Who would do such a thing?
According to the National Council on Aging, over 90% of reported elder abuse is committed by family members– most often adult children, followed by grandchildren, then nieces and nephews. People living
in the victim’s home are the most likely to be involved.
Fraud committed by relatives
Isolation is a key factor in financial fraud situations. For example, if you call your Aunt Mary, and she is never available to talk to you, that should be considered a warning sign. Family members may isolate the victim through messages such as “Too bad no one else in the family visits you. I’m so glad I can be here for you.” Then “Times are tough and I haven’t been able to pay my bills lately…”

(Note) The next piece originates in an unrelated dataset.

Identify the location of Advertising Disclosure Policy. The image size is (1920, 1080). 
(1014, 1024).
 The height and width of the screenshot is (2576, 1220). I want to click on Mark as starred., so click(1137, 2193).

Financial fraud can take many forms, but below are some of the more common types of fraud committed by family members:
- Joint checking account abuse. Grandma’s money is grandma’s money, regardless of who’s name is added to the account. This is a common cause of financial fraud, and it is prosecuted regularly.
- Power of Attorney (POA) abuse. POAs empower others to do very specific tasks on behalf of someone else. It is NOT a license to steal.
- Property theft, which often takes the form of unauthorized “gifts” from the victim.
- Unauthorized inheritance, e.g. ”Grandma wanted me to have this.” If it’s not in the will, it’s theft.
- Changes in wills, trust, or investments due to coercion.
- Relatives living in the house because of undue influence.
Types of Stranger Fraud
In today’s information age, there is no shortage of businesses that will sell detailed personal information to others, for a price. Scammers armed with this information typically use the phone to commit fraud, but watch out for all types of stranger fraud, including:
- Mail theft — taking things right out of the mailbox.
- Door to door. “We are doing your neighbor’s roof down the street…” Never hire someone who comes to the door – or off Craig’s List.
- Phone scams. Some families disconnect the phone when things get bad, but persistent scammers have been known to send a taxi over to a senior’s house to deliver a prepaid phone!
What you can do
- Run a credit report, and look for any suspicious open accounts.
- Monitor the mail. Too little mail means it may have been diverted. Too much may mean a senior is being targeted by scammers.
- Use online banking, if possible, to monitor the situation. Red flags include a sudden change in spending patterns.
- Talk to the friends of your loved one and get their input.
- Look for signs of depression or fear. If a family member is involved, the senior at risk may be reluctant to talk about it.
- Watch for isolation. Don’t be afraid to call the police and ask for a welfare check. They will drive by and assess the situation.
If you suspect fraud, talk to the senior in an open and gentle conversation. Finances are a private matter for anyone; a diplomatic, caring approach will be most effective in protecting your loved one.